Dr. Barbara Dalle Pezze: And I was learning and they taught me how to look differently at my life and myself and the future. And that was an authoritative voice, [laugh]. It was great, I was so grateful that I was able to learn from that in that manner. Giant, giant of the soul.
Steve Rush: Yeah.
Dr. Barbara Dalle Pezze: That's what they were. Number six is forward in the future because at that point I was free to look at a future that I did not want at first, I did not know what it was. It was completely different from what I've always imagined and until that point, it was very scary for me to look at my future and imagine what it could have been like, because I had no clue what it could look like. I've always thought I will be married, I will have kids, I will have my career, and that would be it. And now, here I am, not married, I don't have kids. And my career is in the making. And so I needed to learn how to be in a new world as a new person. But by then, I was able to make the step into that new future. And I started to imagine in a new way. And therefore I started to forward the future and started to make it happen and bring it to life because then I was ready and step seven, which is a crown to all of these is what I call paying it forward to complete a healing process. To complete this path of renewal and transformation essential is that I could pay it forward.
So all people that have helped me throughout this journey, and they have done it just out of share love and willingness to make me feel better or contribute. I needed to pay it back. And so part of what I do now, and my life is always having this very clear in front of me that I need to pay it forward. And so when the opportunity comes, I want to do it. So, what these people have done for me, I am going to do it to somebody else that it might be in need, and there is something I can do to help. And that is actually the crown, as I said, of these path and all of this become a gift.
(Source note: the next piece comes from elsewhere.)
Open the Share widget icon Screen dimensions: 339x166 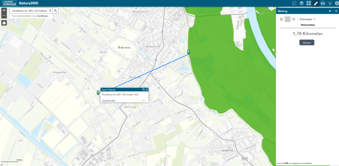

Steve Rush: And you're paying it forward that gift, by the way, you're paying forward by just sharing that story with us today. So it's just amazing. And I love the way that you've kind of been able to create that almost flow of activity to get you to the state and space you're in now. So well then you
Dr. Barbara Dalle Pezze: Thank you so much. Thank you so much. I could not, not do it,
[Laugh].
Steve Rush: Yeah, and that paying forward is also now a huge part of the work that you do through coaching and supporting other people. And ironically, I remember when we spoke last, you were telling me that you often come with a bit of a health warning when people get to coach with you, because, you know, I remember you telling me that one person said to you at one stage. When Barbara starts coaching, people start resigning, be careful. Is that part of that kind of unlocking people? And is that part of that process?
Dr. Barbara Dalle Pezze: Actually, I think it is because after going through my story actually, [laugh], and my story made me who I am. For me, it is essential that the people I work with, in order for them to fulfill and to feel that they are living their purpose, they do need to be aligning. They need to own their stories. They need to be connected to who they are at that moment in time when I meet them and be authentically who they are and align with their core values. And often if this is not the case, and for example, in the situation they are in, and the job they are in, they are not aligned. Then they are not in alignment with who they are really. And that's also what caused them to be frustrated or not being fulfilled or being actually in pain, because it often happens.
If you want to regain efficiency, a level of wellbeing that you do need to function and to be creative and generative in your work and the people you lead, you do need to be connected with who you are at a very deep level. And when these happens, situation shifts and change. I don’t know if I mentioned to you, but I mention it now because it is a beautiful story. I was working in China with a top executive. She was heading the sales of a big chain company in China. And she has been doing that for many years. She was financially free by then and still very young, but she was not happy, she was a woman. And we started working together and we worked together for one year, bit less than one year.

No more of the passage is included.